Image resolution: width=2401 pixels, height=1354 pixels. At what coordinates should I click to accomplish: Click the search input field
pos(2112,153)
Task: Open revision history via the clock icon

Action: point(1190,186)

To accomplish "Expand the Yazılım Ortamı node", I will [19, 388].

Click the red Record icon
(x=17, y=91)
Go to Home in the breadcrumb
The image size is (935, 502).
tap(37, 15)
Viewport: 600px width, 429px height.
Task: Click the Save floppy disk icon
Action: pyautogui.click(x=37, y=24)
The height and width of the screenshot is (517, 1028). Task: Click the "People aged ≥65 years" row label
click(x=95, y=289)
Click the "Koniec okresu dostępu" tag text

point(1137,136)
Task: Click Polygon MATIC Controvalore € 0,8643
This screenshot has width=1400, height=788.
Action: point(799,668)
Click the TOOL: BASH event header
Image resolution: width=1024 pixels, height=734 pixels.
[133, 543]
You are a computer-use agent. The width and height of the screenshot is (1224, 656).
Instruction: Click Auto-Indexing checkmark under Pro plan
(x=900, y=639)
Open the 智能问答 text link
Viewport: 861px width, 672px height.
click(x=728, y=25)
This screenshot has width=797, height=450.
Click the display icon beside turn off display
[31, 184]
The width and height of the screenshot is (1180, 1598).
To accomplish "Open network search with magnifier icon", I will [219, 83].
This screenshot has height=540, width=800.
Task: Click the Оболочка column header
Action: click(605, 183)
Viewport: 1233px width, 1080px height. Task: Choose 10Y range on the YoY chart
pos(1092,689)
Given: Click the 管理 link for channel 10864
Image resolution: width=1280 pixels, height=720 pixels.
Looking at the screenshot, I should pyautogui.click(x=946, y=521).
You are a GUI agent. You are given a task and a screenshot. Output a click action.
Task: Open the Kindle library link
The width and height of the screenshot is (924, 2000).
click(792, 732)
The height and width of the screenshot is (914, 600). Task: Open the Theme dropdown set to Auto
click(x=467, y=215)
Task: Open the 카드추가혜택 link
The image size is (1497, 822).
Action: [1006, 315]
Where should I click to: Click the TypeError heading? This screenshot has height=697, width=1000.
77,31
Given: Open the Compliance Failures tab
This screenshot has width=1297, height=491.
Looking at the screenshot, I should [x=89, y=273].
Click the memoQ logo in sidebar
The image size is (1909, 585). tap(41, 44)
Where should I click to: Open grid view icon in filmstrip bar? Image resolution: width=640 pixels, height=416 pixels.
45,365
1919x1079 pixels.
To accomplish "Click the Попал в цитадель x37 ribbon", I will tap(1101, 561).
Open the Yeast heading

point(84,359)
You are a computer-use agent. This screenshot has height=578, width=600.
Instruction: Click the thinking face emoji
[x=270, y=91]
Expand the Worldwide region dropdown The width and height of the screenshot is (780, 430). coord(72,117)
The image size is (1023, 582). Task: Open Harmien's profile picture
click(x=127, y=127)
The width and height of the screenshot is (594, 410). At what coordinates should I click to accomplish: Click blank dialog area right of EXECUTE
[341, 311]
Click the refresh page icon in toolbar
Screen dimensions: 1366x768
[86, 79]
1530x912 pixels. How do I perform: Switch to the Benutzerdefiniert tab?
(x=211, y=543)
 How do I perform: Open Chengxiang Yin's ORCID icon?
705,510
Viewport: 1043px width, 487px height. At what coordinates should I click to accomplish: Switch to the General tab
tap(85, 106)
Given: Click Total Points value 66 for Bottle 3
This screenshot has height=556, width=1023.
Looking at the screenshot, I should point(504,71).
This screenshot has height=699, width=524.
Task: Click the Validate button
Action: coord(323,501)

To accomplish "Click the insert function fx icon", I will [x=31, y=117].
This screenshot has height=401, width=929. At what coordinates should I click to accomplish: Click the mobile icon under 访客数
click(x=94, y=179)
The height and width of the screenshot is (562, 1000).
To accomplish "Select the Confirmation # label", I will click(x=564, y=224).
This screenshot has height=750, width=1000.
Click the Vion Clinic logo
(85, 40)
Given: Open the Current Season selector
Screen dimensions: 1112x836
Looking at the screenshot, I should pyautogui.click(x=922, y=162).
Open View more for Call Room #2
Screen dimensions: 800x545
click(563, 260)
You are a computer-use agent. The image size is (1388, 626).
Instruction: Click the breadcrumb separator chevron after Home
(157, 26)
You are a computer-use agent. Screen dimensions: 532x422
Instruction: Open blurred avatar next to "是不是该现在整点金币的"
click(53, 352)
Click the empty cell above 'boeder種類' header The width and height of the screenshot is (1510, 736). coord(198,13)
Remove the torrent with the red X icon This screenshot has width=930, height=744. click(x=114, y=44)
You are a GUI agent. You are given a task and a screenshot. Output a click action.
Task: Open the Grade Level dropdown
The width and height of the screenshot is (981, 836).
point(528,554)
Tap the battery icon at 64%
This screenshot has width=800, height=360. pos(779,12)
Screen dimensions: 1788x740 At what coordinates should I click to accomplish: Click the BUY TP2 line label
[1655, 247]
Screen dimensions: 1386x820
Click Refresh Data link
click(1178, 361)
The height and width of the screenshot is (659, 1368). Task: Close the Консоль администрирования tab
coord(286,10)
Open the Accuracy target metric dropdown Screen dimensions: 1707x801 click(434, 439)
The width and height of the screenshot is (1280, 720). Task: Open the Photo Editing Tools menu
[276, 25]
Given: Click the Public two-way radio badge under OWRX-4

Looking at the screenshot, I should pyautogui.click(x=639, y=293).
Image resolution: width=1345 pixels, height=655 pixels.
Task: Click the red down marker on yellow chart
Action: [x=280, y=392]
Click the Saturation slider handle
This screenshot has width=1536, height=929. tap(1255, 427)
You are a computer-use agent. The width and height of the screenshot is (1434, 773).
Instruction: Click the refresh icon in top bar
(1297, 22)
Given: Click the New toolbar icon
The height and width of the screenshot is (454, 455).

##############################

*Brief:*
Retype all of the entries exactly, please.

*Response below:*
Image resolution: width=2401 pixels, height=1354 pixels. At what coordinates should I click to accomplish: Click the search input field
pos(2112,153)
Task: Open revision history via the clock icon

Action: point(1190,186)

To accomplish "Expand the Yazılım Ortamı node", I will [19, 388].

Click the red Record icon
(x=17, y=91)
Go to Home in the breadcrumb
The image size is (935, 502).
tap(37, 15)
Viewport: 600px width, 429px height.
Task: Click the Save floppy disk icon
Action: pyautogui.click(x=37, y=24)
The height and width of the screenshot is (517, 1028). Task: Click the "People aged ≥65 years" row label
click(x=95, y=289)
Click the "Koniec okresu dostępu" tag text

point(1137,136)
Task: Click Polygon MATIC Controvalore € 0,8643
This screenshot has width=1400, height=788.
Action: point(799,668)
Click the TOOL: BASH event header
Image resolution: width=1024 pixels, height=734 pixels.
[133, 543]
You are a computer-use agent. The width and height of the screenshot is (1224, 656).
Instruction: Click Auto-Indexing checkmark under Pro plan
(x=900, y=639)
Open the 智能问答 text link
Viewport: 861px width, 672px height.
click(x=728, y=25)
This screenshot has width=797, height=450.
Click the display icon beside turn off display
[31, 184]
The width and height of the screenshot is (1180, 1598).
To accomplish "Open network search with magnifier icon", I will [219, 83].
This screenshot has height=540, width=800.
Task: Click the Оболочка column header
Action: click(605, 183)
Viewport: 1233px width, 1080px height. Task: Choose 10Y range on the YoY chart
pos(1092,689)
Given: Click the 管理 link for channel 10864
Image resolution: width=1280 pixels, height=720 pixels.
Looking at the screenshot, I should pyautogui.click(x=946, y=521).
You are a GUI agent. You are given a task and a screenshot. Output a click action.
Task: Open the Kindle library link
The width and height of the screenshot is (924, 2000).
click(792, 732)
The height and width of the screenshot is (914, 600). Task: Open the Theme dropdown set to Auto
click(x=467, y=215)
Task: Open the 카드추가혜택 link
The image size is (1497, 822).
Action: [1006, 315]
Where should I click to: Click the TypeError heading? This screenshot has height=697, width=1000.
77,31
Given: Open the Compliance Failures tab
This screenshot has width=1297, height=491.
Looking at the screenshot, I should [x=89, y=273].
Click the memoQ logo in sidebar
The image size is (1909, 585). tap(41, 44)
Where should I click to: Open grid view icon in filmstrip bar? Image resolution: width=640 pixels, height=416 pixels.
45,365
1919x1079 pixels.
To accomplish "Click the Попал в цитадель x37 ribbon", I will tap(1101, 561).
Open the Yeast heading

point(84,359)
You are a computer-use agent. This screenshot has height=578, width=600.
Instruction: Click the thinking face emoji
[x=270, y=91]
Expand the Worldwide region dropdown The width and height of the screenshot is (780, 430). coord(72,117)
The image size is (1023, 582). Task: Open Harmien's profile picture
click(x=127, y=127)
The width and height of the screenshot is (594, 410). At what coordinates should I click to accomplish: Click blank dialog area right of EXECUTE
[341, 311]
Click the refresh page icon in toolbar
Screen dimensions: 1366x768
[86, 79]
1530x912 pixels. How do I perform: Switch to the Benutzerdefiniert tab?
(x=211, y=543)
 How do I perform: Open Chengxiang Yin's ORCID icon?
705,510
Viewport: 1043px width, 487px height. At what coordinates should I click to accomplish: Switch to the General tab
tap(85, 106)
Given: Click Total Points value 66 for Bottle 3
This screenshot has height=556, width=1023.
Looking at the screenshot, I should point(504,71).
This screenshot has height=699, width=524.
Task: Click the Validate button
Action: coord(323,501)

To accomplish "Click the insert function fx icon", I will [x=31, y=117].
This screenshot has height=401, width=929. At what coordinates should I click to accomplish: Click the mobile icon under 访客数
click(x=94, y=179)
The height and width of the screenshot is (562, 1000).
To accomplish "Select the Confirmation # label", I will click(x=564, y=224).
This screenshot has height=750, width=1000.
Click the Vion Clinic logo
(85, 40)
Given: Open the Current Season selector
Screen dimensions: 1112x836
Looking at the screenshot, I should pyautogui.click(x=922, y=162).
Open View more for Call Room #2
Screen dimensions: 800x545
click(563, 260)
You are a computer-use agent. The image size is (1388, 626).
Instruction: Click the breadcrumb separator chevron after Home
(157, 26)
You are a computer-use agent. Screen dimensions: 532x422
Instruction: Open blurred avatar next to "是不是该现在整点金币的"
click(53, 352)
Click the empty cell above 'boeder種類' header The width and height of the screenshot is (1510, 736). coord(198,13)
Remove the torrent with the red X icon This screenshot has width=930, height=744. click(x=114, y=44)
You are a GUI agent. You are given a task and a screenshot. Output a click action.
Task: Open the Grade Level dropdown
The width and height of the screenshot is (981, 836).
point(528,554)
Tap the battery icon at 64%
This screenshot has width=800, height=360. pos(779,12)
Screen dimensions: 1788x740 At what coordinates should I click to accomplish: Click the BUY TP2 line label
[1655, 247]
Screen dimensions: 1386x820
Click Refresh Data link
click(1178, 361)
The height and width of the screenshot is (659, 1368). Task: Close the Консоль администрирования tab
coord(286,10)
Open the Accuracy target metric dropdown Screen dimensions: 1707x801 click(434, 439)
The width and height of the screenshot is (1280, 720). Task: Open the Photo Editing Tools menu
[276, 25]
Given: Click the Public two-way radio badge under OWRX-4

Looking at the screenshot, I should pyautogui.click(x=639, y=293).
Image resolution: width=1345 pixels, height=655 pixels.
Task: Click the red down marker on yellow chart
Action: [x=280, y=392]
Click the Saturation slider handle
This screenshot has width=1536, height=929. tap(1255, 427)
You are a computer-use agent. The width and height of the screenshot is (1434, 773).
Instruction: Click the refresh icon in top bar
(1297, 22)
Given: Click the New toolbar icon
The height and width of the screenshot is (454, 455).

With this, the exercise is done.